** Begin SUPPLIED RECORDS **
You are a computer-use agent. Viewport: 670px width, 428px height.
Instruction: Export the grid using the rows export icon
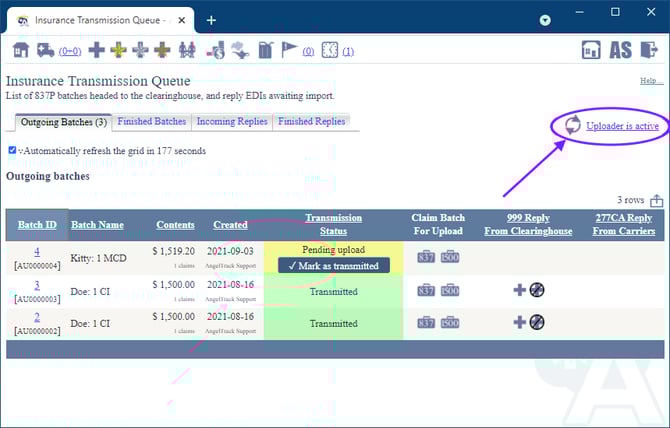click(x=656, y=200)
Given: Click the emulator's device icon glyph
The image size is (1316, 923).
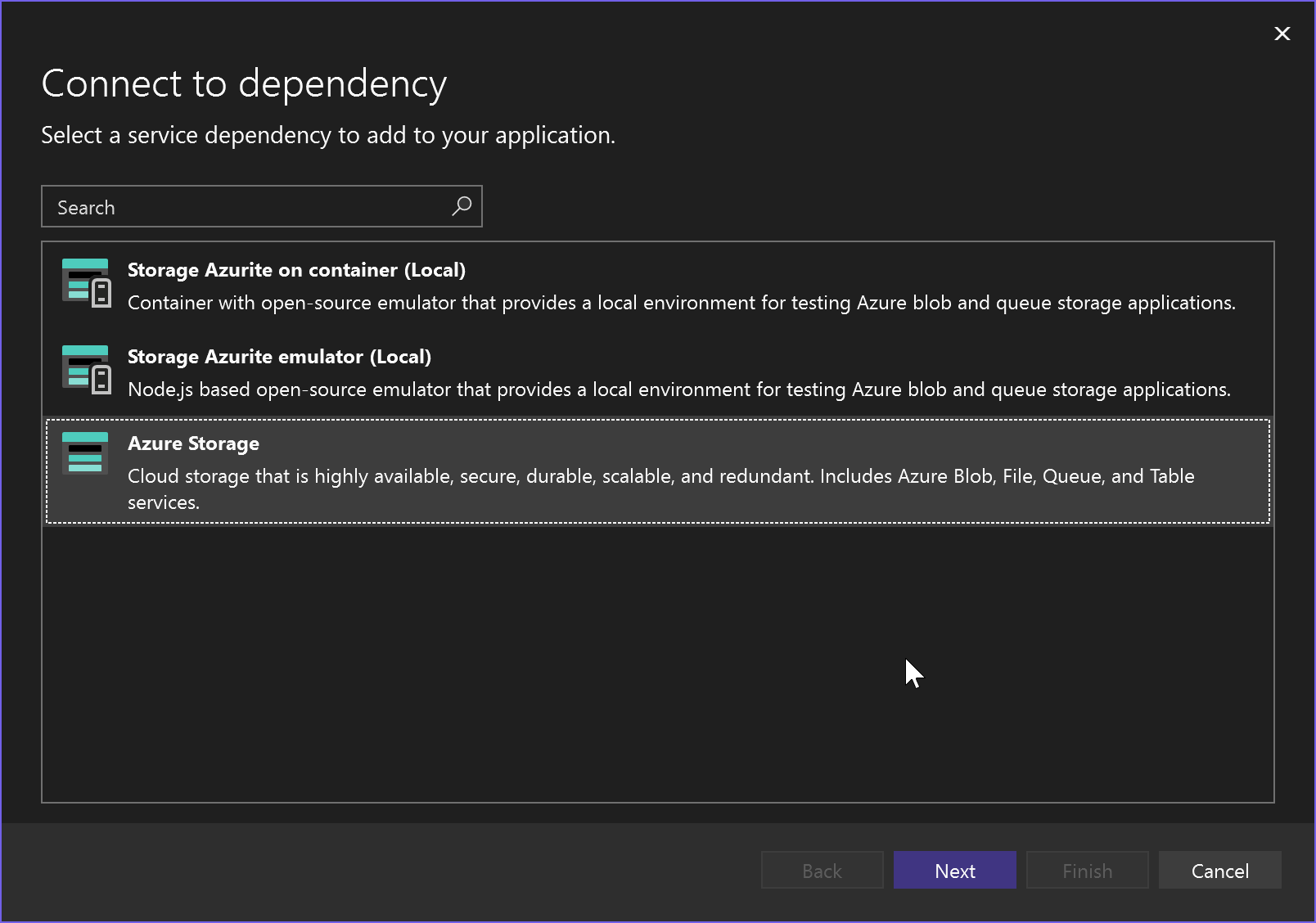Looking at the screenshot, I should tap(100, 379).
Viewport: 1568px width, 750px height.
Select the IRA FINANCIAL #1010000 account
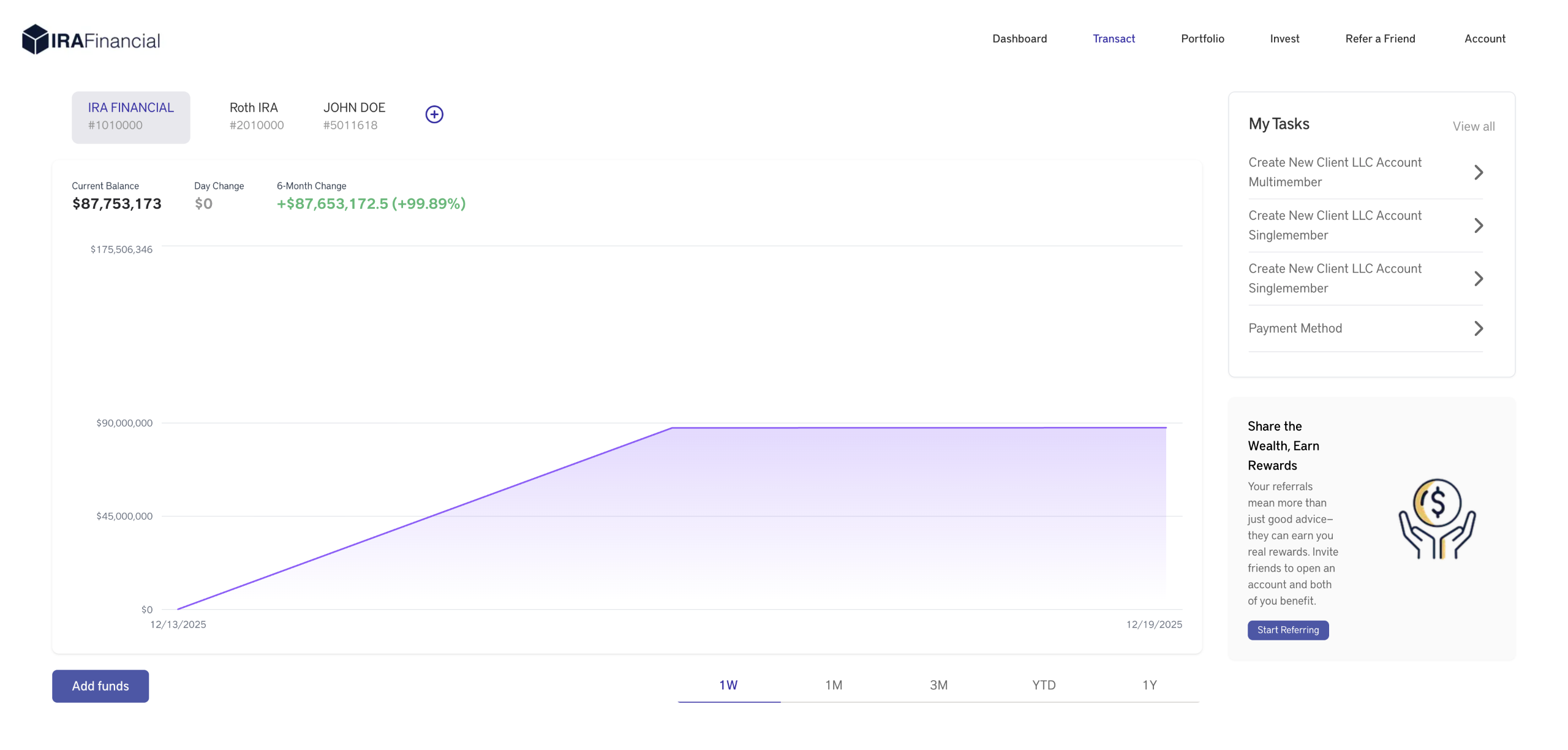pos(130,116)
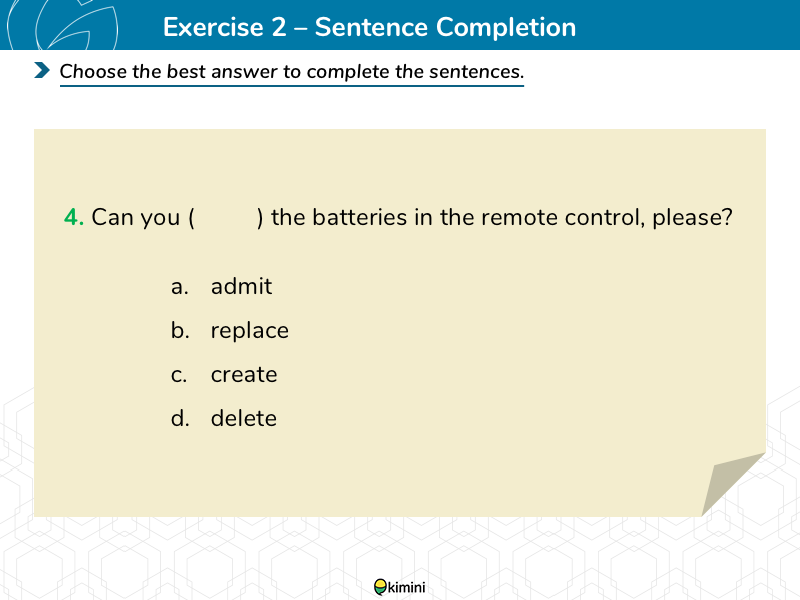The width and height of the screenshot is (800, 600).
Task: Select answer option b. replace
Action: point(230,331)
** End SUPPLIED RECORDS **
* **EXERCISE INSTRUCTIONS**: Duplicate every line of the listing above, leaving the pictures out of your copy.

* **FINAL RESULT**:
You are a computer-use agent. Viewport: 670px width, 428px height.
Instruction: Export the grid using the rows export icon
click(x=656, y=200)
Given: Click the emulator's device icon glyph
The image size is (1316, 923).
Looking at the screenshot, I should tap(100, 379).
Viewport: 1568px width, 750px height.
Select the IRA FINANCIAL #1010000 account
pos(130,116)
The width and height of the screenshot is (800, 600).
Task: Select answer option b. replace
Action: point(230,331)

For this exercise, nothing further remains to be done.